Butir-butir pasir yang hanyut terbawa deburan ombak, menempel di sela-sela jariku. Aku memperhatikan Eizka yang tertawa riang, bermain istana pasir bersama seorang gadis kecil yang baru saja dia kenal. Anak itu tak sedikit pun mengerti apa yang terjadi. Dia sama sekali tak bersalah atas apa yang telah menimpa dirinya. Anak itu hanyalah korban dari sebuah nafsu dan egoisme yang salah dari dua orang dewasa yang keblinger.

"Dewa, menetaplah di sini bersama kami. Tolong."

Ucapan Ross yang tiba-tiba, membuyarkan keasyikanku yang sedang mengamati Eizka bermain. Aku menoleh, menatap ke dalam mata wanita yang pernah membutakan hatiku dengan cintanya. Dia menundukkan wajahnya, tak sedikit pun berani lagi menatap mataku.

"Hal apa yang bisa kujadikan alasan untuk menetap di sini? Tak ada lagi yang harus aku perjuangkan di sini. Duniaku bukan di tempat ini. Ada banyak hal yang harus kukerjakan di luar sana. Aku-"

"Aku masih mencintaimu, Dewa! Aku membutuhkanmu untuk menemaniku membesarkan Eizka."

Ross memotong ucapanku dengan tegas. Nampak jelas air mata yang menggantung di sudut pelupuk matanya. Wanita itu terlihat sangat menderita saat ini. Ah, tapi bukankah dulu dia melakukannya dengan senang hati? Bukankah dulu dia tak berpikir bahwa apa yang dia lakukan itu akan meninggalkan perih dalam hatiku? Lalu di mana dia saat aku terpuruk karena perbuatannya?
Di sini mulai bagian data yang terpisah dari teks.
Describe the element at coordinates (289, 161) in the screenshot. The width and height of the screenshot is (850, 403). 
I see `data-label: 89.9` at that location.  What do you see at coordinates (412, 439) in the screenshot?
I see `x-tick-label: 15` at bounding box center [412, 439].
"Maafkan aku, Ross. Saat ini tak ada secuil pun keinginan dalam hatiku untuk kembali merajut hubungan denganmu. Setelah semua yang terjadi, aku butuh mengembalikan kewarasanku. Engkau pernah menghancurkan semua impianku tentang kebahagiaan. Engkau yang merusak semua angan dan cita-citaku. Aku memaafkanmu, tetapi bukan berarti kedatanganku ke sini demi dirimu."

Linangan air mata menderas turun, mengalir membasahi cadar yang dia kenakan saat mendengarku berkata seperti itu. Aku memang harus jujur. Tak ada lagi cinta di hatiku untuk dirinya, setidaknya untuk saat ini. Ross menggeser duduknya, mendekat ke arahku. Aku diam, saat dia memegang jemariku. Camar-camar yang terbang berputar sesekali menukik turun ke laut, menangkap ikan-ikan kecil yang tampak dalam pandangan mereka. Mentari perlahan-lahan bergeser ke arah barat, meninggalkan semburat jingga yang berseling awan hitam pekat.